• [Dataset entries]
· · · · · · ·

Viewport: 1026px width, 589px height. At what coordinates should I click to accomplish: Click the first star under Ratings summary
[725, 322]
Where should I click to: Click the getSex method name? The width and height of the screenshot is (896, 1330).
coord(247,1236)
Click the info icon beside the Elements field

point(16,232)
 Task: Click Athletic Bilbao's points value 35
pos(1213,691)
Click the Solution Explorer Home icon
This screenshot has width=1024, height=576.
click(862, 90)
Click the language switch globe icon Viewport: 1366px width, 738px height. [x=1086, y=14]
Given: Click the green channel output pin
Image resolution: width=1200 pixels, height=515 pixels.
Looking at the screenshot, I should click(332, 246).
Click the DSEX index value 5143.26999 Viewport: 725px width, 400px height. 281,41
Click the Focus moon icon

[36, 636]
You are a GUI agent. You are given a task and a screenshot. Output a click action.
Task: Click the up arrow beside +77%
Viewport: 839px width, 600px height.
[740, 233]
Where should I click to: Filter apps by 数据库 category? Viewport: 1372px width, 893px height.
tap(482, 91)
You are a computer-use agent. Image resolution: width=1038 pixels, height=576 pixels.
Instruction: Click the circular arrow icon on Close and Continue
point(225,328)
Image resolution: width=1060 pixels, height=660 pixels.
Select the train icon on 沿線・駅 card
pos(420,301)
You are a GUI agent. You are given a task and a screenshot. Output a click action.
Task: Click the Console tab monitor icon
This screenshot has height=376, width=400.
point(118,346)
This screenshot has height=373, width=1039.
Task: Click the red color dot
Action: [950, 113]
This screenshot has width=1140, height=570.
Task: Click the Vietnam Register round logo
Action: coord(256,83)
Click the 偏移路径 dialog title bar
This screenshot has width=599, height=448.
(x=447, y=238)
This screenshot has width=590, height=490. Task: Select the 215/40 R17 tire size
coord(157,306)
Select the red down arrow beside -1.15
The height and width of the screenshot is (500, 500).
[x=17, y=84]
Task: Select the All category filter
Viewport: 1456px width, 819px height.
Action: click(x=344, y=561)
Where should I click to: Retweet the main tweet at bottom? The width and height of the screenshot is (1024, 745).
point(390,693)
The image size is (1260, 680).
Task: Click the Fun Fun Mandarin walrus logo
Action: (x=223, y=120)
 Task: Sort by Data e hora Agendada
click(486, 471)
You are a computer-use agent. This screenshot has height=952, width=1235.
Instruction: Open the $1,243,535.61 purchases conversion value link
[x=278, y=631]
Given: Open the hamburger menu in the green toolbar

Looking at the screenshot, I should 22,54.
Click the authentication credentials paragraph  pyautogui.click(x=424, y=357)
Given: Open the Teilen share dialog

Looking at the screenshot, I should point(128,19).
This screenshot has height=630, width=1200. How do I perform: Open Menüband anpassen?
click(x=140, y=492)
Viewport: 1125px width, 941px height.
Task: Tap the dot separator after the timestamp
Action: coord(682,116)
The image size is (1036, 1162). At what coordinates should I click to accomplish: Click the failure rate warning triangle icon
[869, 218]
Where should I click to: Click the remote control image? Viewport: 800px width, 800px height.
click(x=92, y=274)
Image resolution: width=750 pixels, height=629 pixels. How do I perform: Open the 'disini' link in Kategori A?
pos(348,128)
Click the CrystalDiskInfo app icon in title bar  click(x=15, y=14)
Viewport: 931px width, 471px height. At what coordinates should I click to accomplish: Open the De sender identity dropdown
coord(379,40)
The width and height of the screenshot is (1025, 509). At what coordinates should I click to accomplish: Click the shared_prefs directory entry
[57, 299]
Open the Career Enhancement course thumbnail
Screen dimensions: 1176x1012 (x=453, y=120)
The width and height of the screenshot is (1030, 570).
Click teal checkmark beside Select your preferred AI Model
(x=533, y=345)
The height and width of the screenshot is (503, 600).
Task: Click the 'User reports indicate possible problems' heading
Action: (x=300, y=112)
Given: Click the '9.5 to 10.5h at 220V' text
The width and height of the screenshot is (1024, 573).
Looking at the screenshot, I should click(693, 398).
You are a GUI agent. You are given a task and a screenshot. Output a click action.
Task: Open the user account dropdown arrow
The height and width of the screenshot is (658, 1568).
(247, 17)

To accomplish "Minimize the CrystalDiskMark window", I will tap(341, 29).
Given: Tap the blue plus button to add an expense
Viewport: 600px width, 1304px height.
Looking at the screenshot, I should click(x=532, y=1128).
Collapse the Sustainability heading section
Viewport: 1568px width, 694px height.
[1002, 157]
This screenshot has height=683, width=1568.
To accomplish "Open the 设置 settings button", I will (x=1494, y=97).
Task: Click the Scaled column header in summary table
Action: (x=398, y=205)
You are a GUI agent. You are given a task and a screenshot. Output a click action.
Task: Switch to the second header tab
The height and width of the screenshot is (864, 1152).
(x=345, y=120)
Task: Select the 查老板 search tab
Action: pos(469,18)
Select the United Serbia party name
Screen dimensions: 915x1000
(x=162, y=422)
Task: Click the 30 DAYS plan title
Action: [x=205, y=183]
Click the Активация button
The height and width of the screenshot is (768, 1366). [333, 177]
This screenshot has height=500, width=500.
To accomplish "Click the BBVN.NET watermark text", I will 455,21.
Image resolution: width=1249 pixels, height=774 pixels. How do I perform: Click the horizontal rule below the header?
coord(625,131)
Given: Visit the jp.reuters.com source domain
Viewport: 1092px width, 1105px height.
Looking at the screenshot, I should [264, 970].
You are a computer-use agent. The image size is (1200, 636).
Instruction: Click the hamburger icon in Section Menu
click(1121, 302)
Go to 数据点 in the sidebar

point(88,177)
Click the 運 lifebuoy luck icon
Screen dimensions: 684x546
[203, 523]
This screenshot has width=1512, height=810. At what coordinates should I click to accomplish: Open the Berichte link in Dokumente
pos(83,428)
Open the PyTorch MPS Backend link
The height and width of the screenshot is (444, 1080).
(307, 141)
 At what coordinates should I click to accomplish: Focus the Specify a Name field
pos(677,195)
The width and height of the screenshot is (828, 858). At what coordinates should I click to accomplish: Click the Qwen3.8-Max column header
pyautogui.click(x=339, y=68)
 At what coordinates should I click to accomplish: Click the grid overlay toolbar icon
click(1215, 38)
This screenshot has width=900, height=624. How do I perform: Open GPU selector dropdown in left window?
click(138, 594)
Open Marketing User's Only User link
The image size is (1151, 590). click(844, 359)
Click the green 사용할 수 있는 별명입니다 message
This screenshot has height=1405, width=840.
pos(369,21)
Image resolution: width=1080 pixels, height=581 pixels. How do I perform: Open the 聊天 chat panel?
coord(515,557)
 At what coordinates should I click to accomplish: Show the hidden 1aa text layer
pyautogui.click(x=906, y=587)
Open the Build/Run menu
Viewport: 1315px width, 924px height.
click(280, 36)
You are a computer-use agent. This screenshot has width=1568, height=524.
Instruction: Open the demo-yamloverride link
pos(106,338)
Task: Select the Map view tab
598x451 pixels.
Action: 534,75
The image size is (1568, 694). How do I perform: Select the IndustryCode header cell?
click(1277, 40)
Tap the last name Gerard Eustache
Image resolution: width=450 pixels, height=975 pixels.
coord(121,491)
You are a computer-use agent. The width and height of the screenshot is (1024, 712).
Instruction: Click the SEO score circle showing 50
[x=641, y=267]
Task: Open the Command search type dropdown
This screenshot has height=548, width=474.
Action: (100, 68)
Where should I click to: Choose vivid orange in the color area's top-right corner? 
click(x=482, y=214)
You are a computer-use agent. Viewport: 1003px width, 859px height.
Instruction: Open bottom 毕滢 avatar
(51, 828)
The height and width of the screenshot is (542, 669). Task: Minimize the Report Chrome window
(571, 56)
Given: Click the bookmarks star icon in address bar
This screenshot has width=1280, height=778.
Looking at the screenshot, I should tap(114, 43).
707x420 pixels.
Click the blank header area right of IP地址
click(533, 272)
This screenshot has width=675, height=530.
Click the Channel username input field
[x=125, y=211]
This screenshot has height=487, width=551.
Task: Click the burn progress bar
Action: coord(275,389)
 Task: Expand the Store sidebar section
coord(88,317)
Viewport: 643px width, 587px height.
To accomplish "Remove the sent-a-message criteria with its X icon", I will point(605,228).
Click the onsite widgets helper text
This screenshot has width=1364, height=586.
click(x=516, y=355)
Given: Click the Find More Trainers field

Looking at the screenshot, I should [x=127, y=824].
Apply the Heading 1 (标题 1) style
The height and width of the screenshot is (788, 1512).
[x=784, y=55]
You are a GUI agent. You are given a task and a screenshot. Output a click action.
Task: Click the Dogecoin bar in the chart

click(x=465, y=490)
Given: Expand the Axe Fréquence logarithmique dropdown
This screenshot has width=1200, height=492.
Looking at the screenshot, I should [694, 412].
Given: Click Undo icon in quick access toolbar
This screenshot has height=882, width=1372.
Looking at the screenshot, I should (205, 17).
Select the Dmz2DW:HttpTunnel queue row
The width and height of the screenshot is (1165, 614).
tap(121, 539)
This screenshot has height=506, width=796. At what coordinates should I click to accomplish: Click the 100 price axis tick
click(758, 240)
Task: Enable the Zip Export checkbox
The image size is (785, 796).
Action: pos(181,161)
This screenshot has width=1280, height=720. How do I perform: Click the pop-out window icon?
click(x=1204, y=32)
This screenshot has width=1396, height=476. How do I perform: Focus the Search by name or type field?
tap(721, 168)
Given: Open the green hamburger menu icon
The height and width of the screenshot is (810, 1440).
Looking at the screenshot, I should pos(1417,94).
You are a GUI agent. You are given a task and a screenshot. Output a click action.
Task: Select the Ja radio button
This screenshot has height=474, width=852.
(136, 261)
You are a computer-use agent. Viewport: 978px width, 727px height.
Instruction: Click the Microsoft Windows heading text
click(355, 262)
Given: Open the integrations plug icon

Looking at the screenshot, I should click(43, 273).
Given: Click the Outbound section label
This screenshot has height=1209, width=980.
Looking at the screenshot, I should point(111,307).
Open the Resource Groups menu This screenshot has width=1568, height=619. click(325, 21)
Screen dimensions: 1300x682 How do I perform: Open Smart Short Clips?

· · · · · · ·

• [How to complete this task]
Search the records for the string "message", and copy every line that holds it.

• [Expected answer]
Click the green 사용할 수 있는 별명입니다 message
To accomplish "Remove the sent-a-message criteria with its X icon", I will point(605,228).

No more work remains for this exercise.